Work instructions:
When you transcribe the lines below, keep every word the same and leave the pictures behind.

——

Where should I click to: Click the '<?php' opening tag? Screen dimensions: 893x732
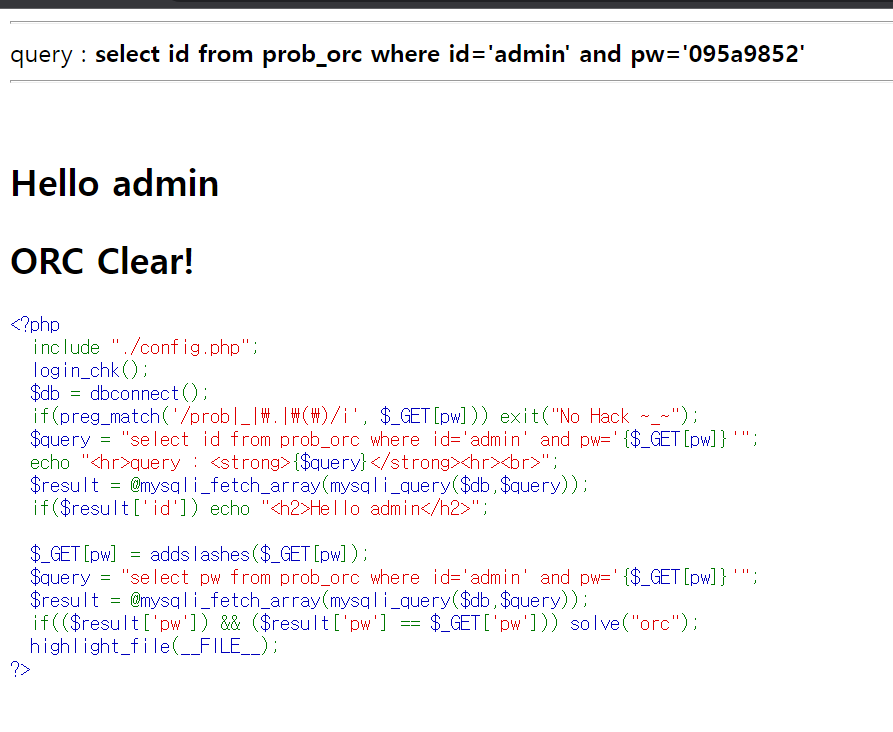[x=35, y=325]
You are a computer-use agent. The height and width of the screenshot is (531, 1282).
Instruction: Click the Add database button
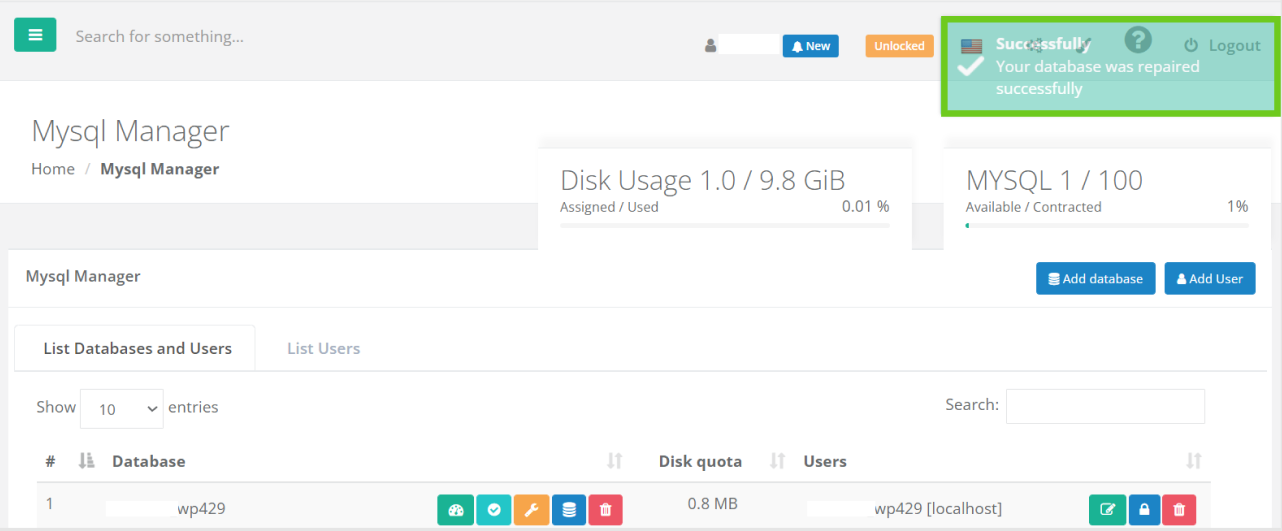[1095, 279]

——

Solution to this problem:
Where should I click to: Click the '<?php' opening tag? Screen dimensions: 893x732
[x=35, y=325]
You are a computer-use agent. The height and width of the screenshot is (531, 1282).
Instruction: Click the Add database button
[1095, 279]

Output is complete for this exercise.